3. Comparison to Related 3D Segmentation Approaches
SAMPart3D's pipeline differs fundamentally from previous and contemporary approaches:
- PartSAM (Zhu et al., 26 Sep 2025) implements a dual-branch triplane encoder trained natively on large-scale 3D part annotations and supports promptable interactive segmentation directly in 3D, integrating both learned and fixed 2D priors.
- PartSTAD (Kim et al., 2024) extends 2D bounding-box-based semantic proposals to 3D using GLIP and SAM, with refinement of part boundaries via mask weighting and 2D-to-3D lifting, but ultimately remains prompt- and category-dependent.
- P3-SAM (Ma et al., 8 Sep 2025) introduces a point-promptable, multi-head segmentation model operating natively on point clouds, emphasizing automation and interactive part labeling without text prompts.
- SAMesh (Tang et al., 2024) utilizes multimodal 2D renderings (normals, SDF) and projects 2D SAM-segmented masks to 3D via match graphs, focusing on fully zero-shot segmentation using 2D foundation models but without learned 3D priors.
- PatchAlign3D (Hadgi et al., 5 Jan 2026) leverages multi-view SAM segmentation and VLM captioning to create part-annotated training sets, then pretrains a transformer for patch-level alignment and efficient zero-shot inference.
SAMPart3D's distinctive technical contributions are its text-agnostic, scale-adaptive grouping and its complete decoupling of geometric and semantic segmentation processes.
4. Experimental Validation
The performance of SAMPart3D has been validated with both quantitative benchmarks and qualitative analysis:
- PartObjaverse-Tiny Benchmark: 200 complex objects across 8 categories (Humans, Animals, Daily objects, Buildings, Transport, Plants, Food, Electronics), each with fine-grained part labels.
- Metrics: Class-agnostic mIoU (geometry only), semantic mIoU (per-category), and mAP₅₀ (instance segmentation).
| Dataset | Task | SAMPart3D | Prior Best |
|---|---|---|---|
| PartObjaverse-Tiny | Zero-shot semantic mIoU | 34.7% | 24.3% (PartSLIP) |
| PartObjaverse-Tiny | Class-agnostic mIoU | 53.7% | 43.6% (SAM3D) |
| PartObjaverse-Tiny | Instance mAP₅₀ | 30.2% | 16.3% (PartSLIP) |
| PartNetE | mIoU | 41.2% | 39.9% (PartDistill) |
Qualitative results show robust handling of atypical and highly non-standard objects (e.g., fantasy creatures, variant furniture), clean transitions between fine and coarse part decompositions, and interactive adaptation via a scale “slider.”
5. Practical Applications
SAMPart3D serves various downstream roles, including:
- 3D content editing: Part-aware assignment of materials or colors in environments such as Blender.
- Interactive segmentation: Users specify a 3D point and scale to obtain hierarchical (coarse-to-fine) decompositions, supporting high-level control.

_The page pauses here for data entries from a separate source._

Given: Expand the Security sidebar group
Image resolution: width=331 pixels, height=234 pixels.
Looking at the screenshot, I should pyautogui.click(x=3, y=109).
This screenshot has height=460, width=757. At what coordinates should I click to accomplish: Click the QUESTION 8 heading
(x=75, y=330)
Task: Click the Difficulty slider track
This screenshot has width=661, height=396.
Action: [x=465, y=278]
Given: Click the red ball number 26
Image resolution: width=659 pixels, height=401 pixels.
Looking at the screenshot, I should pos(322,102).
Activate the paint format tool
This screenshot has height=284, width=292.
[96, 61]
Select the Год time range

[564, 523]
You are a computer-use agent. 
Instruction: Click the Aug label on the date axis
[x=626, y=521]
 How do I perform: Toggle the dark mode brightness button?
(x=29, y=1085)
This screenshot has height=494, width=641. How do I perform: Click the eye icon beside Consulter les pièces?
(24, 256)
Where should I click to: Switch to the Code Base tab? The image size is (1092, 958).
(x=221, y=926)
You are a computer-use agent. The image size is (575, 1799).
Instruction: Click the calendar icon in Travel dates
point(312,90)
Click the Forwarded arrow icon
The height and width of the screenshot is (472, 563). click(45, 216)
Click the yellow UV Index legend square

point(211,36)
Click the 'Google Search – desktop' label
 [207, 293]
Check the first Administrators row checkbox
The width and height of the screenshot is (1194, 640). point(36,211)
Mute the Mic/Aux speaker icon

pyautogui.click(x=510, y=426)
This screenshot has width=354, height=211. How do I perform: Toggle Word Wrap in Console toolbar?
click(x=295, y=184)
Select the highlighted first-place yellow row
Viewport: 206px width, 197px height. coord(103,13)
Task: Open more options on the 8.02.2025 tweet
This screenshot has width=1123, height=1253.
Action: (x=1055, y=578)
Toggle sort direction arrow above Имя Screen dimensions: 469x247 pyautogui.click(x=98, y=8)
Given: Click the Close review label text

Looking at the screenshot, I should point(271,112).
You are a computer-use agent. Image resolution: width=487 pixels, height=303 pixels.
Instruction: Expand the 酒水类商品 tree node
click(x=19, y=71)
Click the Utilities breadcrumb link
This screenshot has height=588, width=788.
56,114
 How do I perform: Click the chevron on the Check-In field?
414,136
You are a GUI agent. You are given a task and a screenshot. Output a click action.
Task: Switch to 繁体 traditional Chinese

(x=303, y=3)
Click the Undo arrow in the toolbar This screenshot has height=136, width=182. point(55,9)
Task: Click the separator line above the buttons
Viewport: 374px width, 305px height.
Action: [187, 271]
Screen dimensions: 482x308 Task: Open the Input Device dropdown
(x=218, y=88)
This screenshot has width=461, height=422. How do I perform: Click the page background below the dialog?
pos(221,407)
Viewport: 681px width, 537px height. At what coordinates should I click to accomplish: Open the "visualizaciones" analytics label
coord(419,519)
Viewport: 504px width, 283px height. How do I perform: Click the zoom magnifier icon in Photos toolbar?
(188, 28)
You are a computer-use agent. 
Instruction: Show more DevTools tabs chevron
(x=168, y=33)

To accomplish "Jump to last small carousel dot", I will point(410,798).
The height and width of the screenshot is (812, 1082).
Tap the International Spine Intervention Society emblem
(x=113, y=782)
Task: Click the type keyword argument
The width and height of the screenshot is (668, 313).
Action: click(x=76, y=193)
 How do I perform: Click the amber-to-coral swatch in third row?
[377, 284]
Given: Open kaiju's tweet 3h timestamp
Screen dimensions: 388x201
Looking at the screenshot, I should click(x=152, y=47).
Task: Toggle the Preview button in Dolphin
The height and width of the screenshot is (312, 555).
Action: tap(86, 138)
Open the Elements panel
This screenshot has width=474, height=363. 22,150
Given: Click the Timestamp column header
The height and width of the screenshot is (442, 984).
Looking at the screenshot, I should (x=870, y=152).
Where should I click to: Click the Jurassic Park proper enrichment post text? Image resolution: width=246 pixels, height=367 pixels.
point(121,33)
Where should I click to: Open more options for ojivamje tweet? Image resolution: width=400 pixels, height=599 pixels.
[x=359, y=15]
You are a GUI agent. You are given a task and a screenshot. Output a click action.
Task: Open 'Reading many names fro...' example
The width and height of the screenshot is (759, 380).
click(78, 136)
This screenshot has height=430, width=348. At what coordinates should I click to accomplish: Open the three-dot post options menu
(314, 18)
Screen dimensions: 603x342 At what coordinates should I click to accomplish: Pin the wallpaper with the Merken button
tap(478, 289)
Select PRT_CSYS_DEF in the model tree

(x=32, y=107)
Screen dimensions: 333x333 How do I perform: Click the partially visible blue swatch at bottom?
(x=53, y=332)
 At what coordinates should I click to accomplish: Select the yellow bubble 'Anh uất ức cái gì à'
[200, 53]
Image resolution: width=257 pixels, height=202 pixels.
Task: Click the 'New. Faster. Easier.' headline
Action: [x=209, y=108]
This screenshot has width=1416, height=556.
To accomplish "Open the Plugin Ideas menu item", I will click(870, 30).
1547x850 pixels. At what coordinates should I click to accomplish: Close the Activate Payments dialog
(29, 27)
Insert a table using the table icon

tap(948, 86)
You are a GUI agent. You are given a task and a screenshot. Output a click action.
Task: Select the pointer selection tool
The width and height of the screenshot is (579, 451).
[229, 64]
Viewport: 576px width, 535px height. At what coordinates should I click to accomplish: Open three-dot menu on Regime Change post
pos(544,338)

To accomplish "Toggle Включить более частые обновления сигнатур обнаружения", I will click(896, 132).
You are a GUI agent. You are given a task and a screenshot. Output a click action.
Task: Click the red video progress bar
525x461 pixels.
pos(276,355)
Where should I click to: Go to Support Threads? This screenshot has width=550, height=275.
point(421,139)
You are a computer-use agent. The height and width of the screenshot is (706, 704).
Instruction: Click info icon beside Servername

- Dataset generation: Serves as an automatic annotator to boost large-scale 3D part-labeled data for supervised model training.
- 3D perception in robotics: Zero-shot adaptation to arbitrary objects supports manipulation and planning tasks in unstructured environments.
6. Limitations and Future Directions
Key limitations include:
- The grouping field must be retrained per object, incurring a fixed mask-generation and lightweight MLP fitting cost (~5 minutes).
- Errors in initial 2D SAM masks, especially at very fine scales, may propagate into the 3D grouping.
- Semantic part queries depend on the capabilities of the off-the-shelf VLM; rare or highly ambiguous parts can yield noisy or inconsistent labels.
Open research directions:
- Amortization: Collapsing the per-object grouping retraining into a global scale-conditioned feed-forward 3D network.
- Self-training: Leveraging imperfect masks for semi-supervised or self-supervised learning on large, unlabeled collections.
- Scene-level segmentation: Extending from object-level to full-scene, context-aware part decomposition.
SAMPart3D thus establishes a new paradigm in open-world, zero-shot 3D part segmentation, characterized by promptless, multi-scale grouping and fully decoupled semantic labeling, and lays the foundation for future advances in large-scale, flexible 3D perception (Yang et al., 2024).